# Installed A new hard drive



## thedecline13 (Apr 4, 2008)

I installed a new Hd after mine crashed with instant cake. Now I can't connect to the the tivo service with my network, and I dont have a phone line. Any suggestions with that?

And my other question is, Did I lose my lifetime service when my hd crashed?

I have a standalone series 2 tivo.

Thanx


----------



## classicsat (Feb 18, 2004)

Try serial PPP, or an older network adapter (if you have one).


----------



## Da Goon (Oct 22, 2006)

thedecline13 said:


> And my other question is, Did I lose my lifetime service when my hd crashed?


no. what sw version did you get with instantcake?


----------



## thedecline13 (Apr 4, 2008)

Da Goon said:


> no. what sw version did you get with instantcake?


it was the only one for standalone tivo, this is what the file says when i downloaded it

instantcake-IC2-TCD540-7.2.0-oth-01-2-540


----------



## Da Goon (Oct 22, 2006)

IIRC, you can't complete guided setup over the network with 7.x software. You'll need to get access to a phone line at least once to finish it.

Was this a recent purchase? I'd think dvrupgrade would try stay up-to-speed at least better than 7.2 considering the latest software is now 9.3. That's pretty bad.


----------



## thedecline13 (Apr 4, 2008)

Da Goon said:


> IIRC, you can't complete guided setup over the network with 7.x software. You'll need to get access to a phone line at least once to finish it.
> 
> Was this a recent purchase? I'd think dvrupgrade would try stay up-to-speed at least better than 7.2 considering the latest software is now 9.3. That's pretty bad.


yes i just did it last week


----------



## tivoupgrade (Sep 27, 2000)

Da Goon said:


> IIRC, you can't complete guided setup over the network with 7.x software. You'll need to get access to a phone line at least once to finish it.

(Raw records)
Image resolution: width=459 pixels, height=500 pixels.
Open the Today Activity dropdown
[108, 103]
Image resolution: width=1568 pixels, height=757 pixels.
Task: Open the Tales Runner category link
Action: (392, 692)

(Problems):
- 1) Extract the passage of the TiVo hard drive thread from "I installed a" up to and including "suggestions with that?".
- 2) Extend the TiVo hard drive forum thread by writing what comes after its final line.

(Task responses):
- 1)
I installed a new Hd after mine crashed with instant cake. Now I can't connect to the the tivo service with my network, and I dont have a phone line. Any suggestions with that?

- 2)
> 
> Was this a recent purchase? I'd think dvrupgrade would try stay up-to-speed at least better than 7.2 considering the latest software is now 9.3. That's pretty bad.


There are some specific reasons why we are currently using 7.2.0 that I really won't go into right here, but by doing so, the upgrade process definitely is faster than if we were using a significantly later version of the software. We do document the version information in the release notes, so hopefully it is not a surprise.

You can definitely set up and 'dial out' over the network, but not with the TiVo Wireless G Adapter or some newer USB 2.0 adapters; I will have to check to see if this is documented in the release notes, as they were written some time ago.

And with all of that said, we may be able to move to 7.2.1, which would eliminate the problem entirely, however not having heard of this as being much of a problem, not sure that I can make it high priority, relative to other things - there are only so many hours in the day to support unsupported stuff; so something would have to give.

thedecline13 - if you don't have a phone line to try, and you are using a Wireless G adapter, or perhaps a newer USB 2.0 adapter; would you happen to have an older USB 1.1 Ethernet adapter lying around? If so, please try that, and if it doesn't solve your problem, at least you will have ruled out that aspect of things.

Lou


----------



## ciper (Nov 4, 2004)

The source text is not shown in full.